* Fragmento
+--

La situación de Branford es casi idílica: a la sombra de las Rocosas, al sudeste de la Columbia Británica, con Banff sus montañas al norte, y Montana y Idaho al sur; se halla en una región de clima suave y muy fértil, aunque rodeada de montañas, glaciares y lagos. El propio Bennett siente pasión por la geografía y la geología; unos pocos años atrás se tomó un año sabático de su práctica quirúrgica para estudiar ambas disciplinas en la Universidad de Victoria. Mientras conducía me señaló morrenas, estratificaciones y otras formaciones, de modo que lo que al principio me había parecido un simple paisaje bucólico se convirtió en un territorio histórico y geológico modelado por inmensas fuerzas ctónicas. Esa entusiasta e intensa atención a cada detalle, ese constante mirar bajo la superficie, tal examen y análisis, son característicos de una mente con el síndrome de Tourette, inquieta e inquisitiva. Es, por así decir, el otro lado de sus tendencias a la obsesión y la insistencia, su inclinación a repetir, a tocar y volver a tocar.

+--

* Tu tarea
Retoma, por favor, el fragmento sobre Bennett en Branford y continúalo a partir de su última oración.

* Datos proporcionados
+--

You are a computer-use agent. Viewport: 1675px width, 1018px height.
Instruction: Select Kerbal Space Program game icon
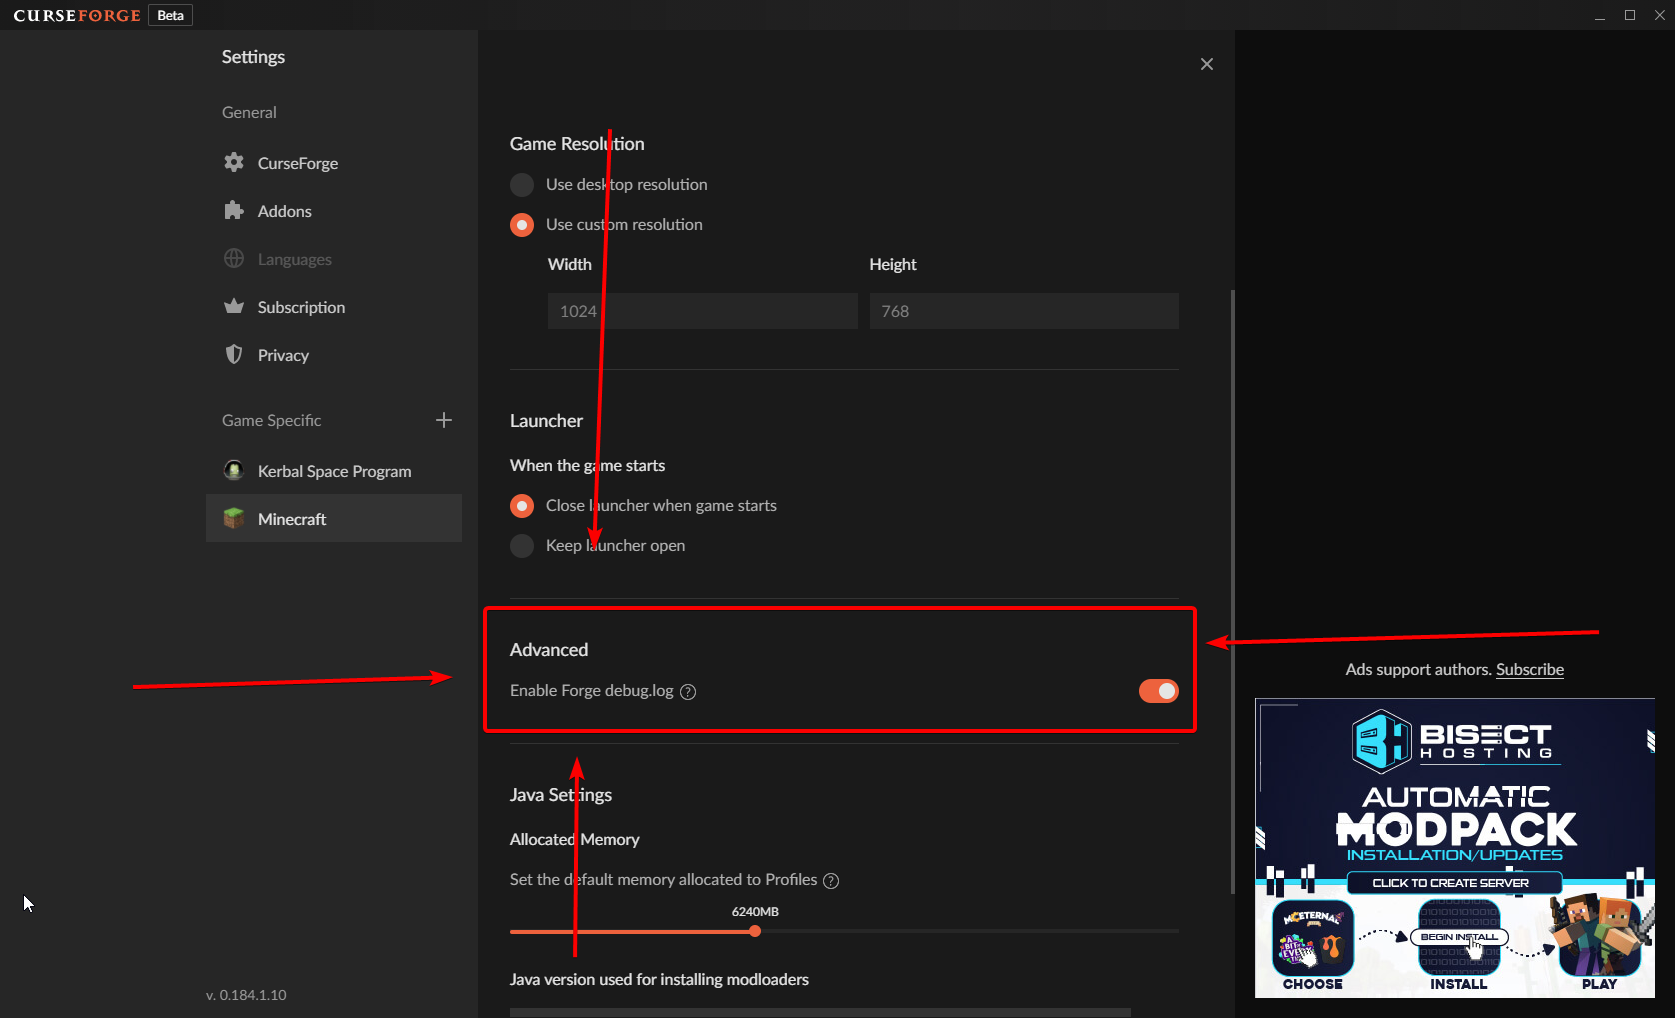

+--

* Respuesta al ejercicio
Y de hecho, siempre que la corriente de atención e interés se interrumpía, los tics y las repeticiones de Bennett se reafirmaban, en particular un obsesivo tocarse el bigote y las gafas. Su bigote tenía que ser continuamente alisado y comprobado en busca de simetría, sus gafas tenían que ser «equilibradas» —arriba y abajo, a un lado y a otro, en diagonal, subiéndolas y bajándolas por la nariz— con gestos súbitos, propios de un tic, realizados con los dedos, hasta que quedaban exactamente «centradas». También había esporádicas embestidas y extensiones del brazo derecho; tocaba repentina y compulsivamente el parabrisas, con los dos dedos índices («Hay que tocar simétricamente», comentaba); repentinas reubicaciones de las rodillas, o del volante («Debo tener las rodillas simétricas con relación al volante. Tienen que estar
exactamente
centradas»); y repentinas y agudas vocalizaciones, con una voz nada parecida a la suya propia, que sonaban como «
Hi, Patty
» [Hola, Patty], «
Hi, there
» [Hola, qué hay] y, en un par de ocasiones, como «
Hideous!
» [Horroroso]. (Enseguida me enteré de que Patty había sido una antigua novia, cuyo nombre había sido conservado devotamente en un tic.)